# frage nach windowClosing



## linglin (10. Aug 2004)

hi Alle 
ich würde ein WarningFenster vor dem Schliessen von Applet aufrufen,
dadurch wird die Daten sicherlich gespeichert werden.
wie kann man es implementieren?
ich habe die Code so geschrieben,aber das Warningfenster kommt einfach nicht,und Applet wird sofort zugemacht.


```
public class test_01 extends JApplet implements WindowListener 

{......
public void windowClosing(WindowEvent e) 
{
	
  ObjectDialog objectdefinitonadf=new ObjectDialog();// Warnngsfenster
    
    
  System.exit(0);


 
}
..........
}
```

Danke schön fuer eure Hilfe.


----------



## Roar (10. Aug 2004)

nöö wird auch nicht. lies dir erstmal was zum thema listener durch! 
1. ein applet ist kein window
2. darum kanns vom sinn her auch gar keinen windowlistener haben
3. mal den sinn außer acht gelassen: du fügst den listener ja auch nie deinem applet hinzu !?
4. kannst du ja auch nicht weil es dazu keine methode gibt, weil ein applet nunmal keinen windowListener hat
5. für dein problem guck hier: http://java.sun.com/j2se/1.4.2/docs/api/java/applet/Applet.html#stop()

*nachAppletsverschieb*


----------



## nagash56 (10. Aug 2004)

Funktioniert der WindowListener für Applets oder nur für Applikationen?

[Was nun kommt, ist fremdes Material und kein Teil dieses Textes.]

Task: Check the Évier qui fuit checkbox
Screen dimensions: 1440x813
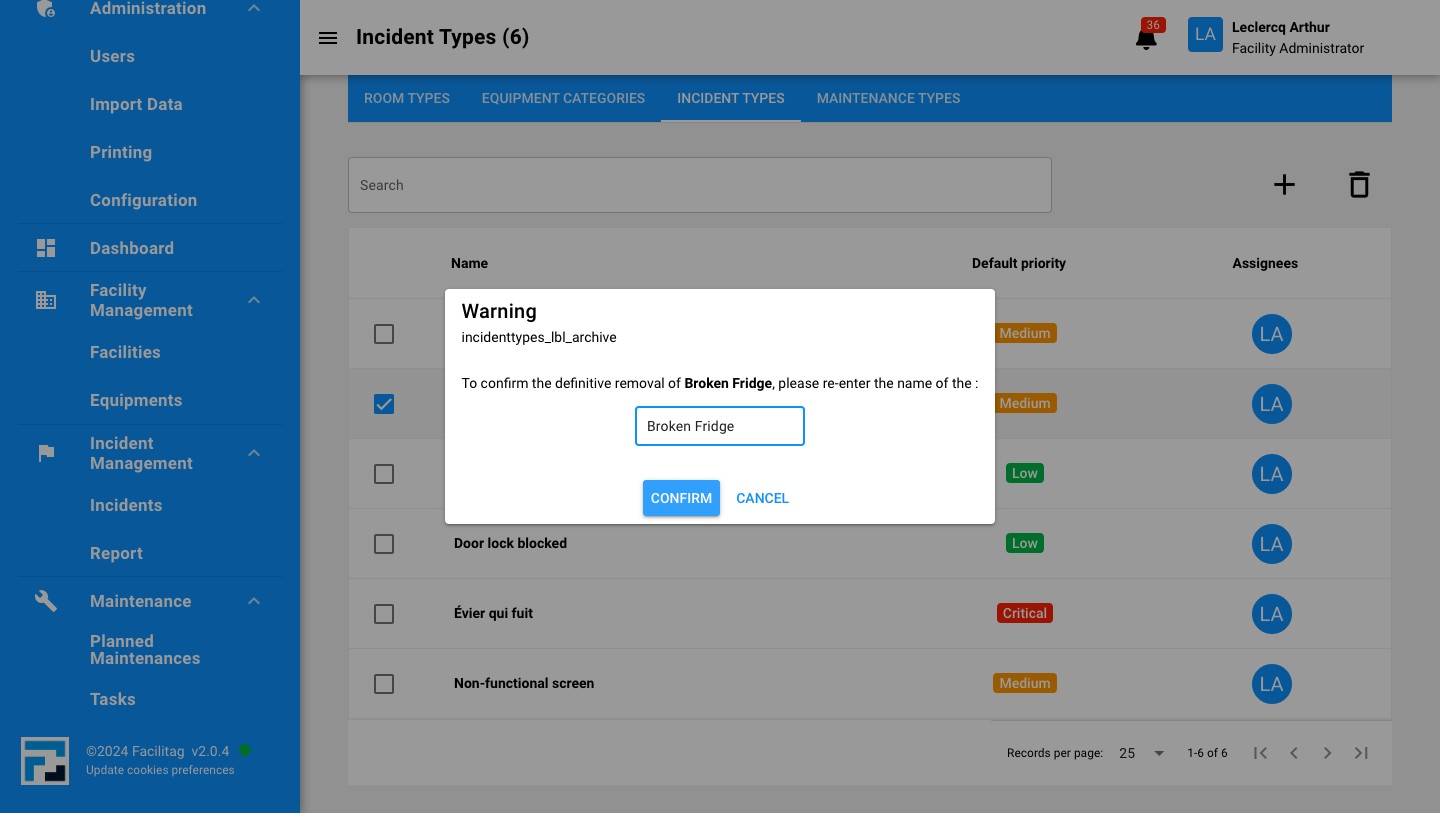Action: coord(384,614)
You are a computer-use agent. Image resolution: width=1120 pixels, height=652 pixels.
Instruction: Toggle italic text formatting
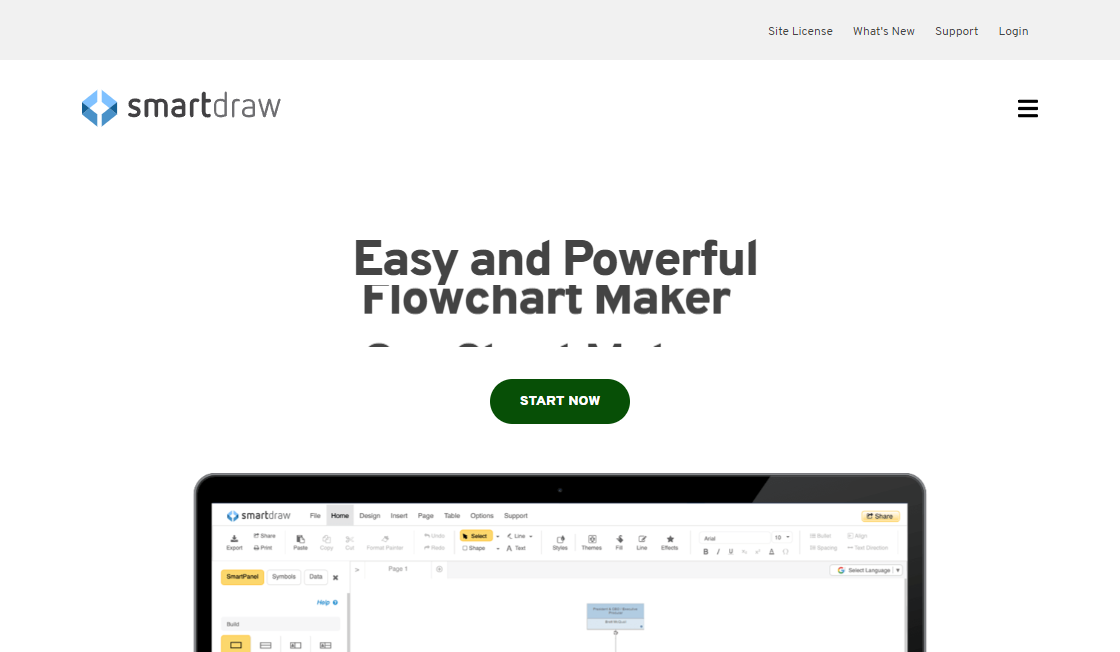[x=717, y=551]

Sonst könntest du ja mal probieren die  destroy() - Methode zu überschreiben und das Fenster darin erzeugen.


```
public void destroy() {

}
```

Edit: Roar war schneller


----------



## Guest (10. Aug 2004)

Was nützt dem Anwender eine Warnung, dass Applet beendet wird,
wenn er es nicht verhindern kann?


----------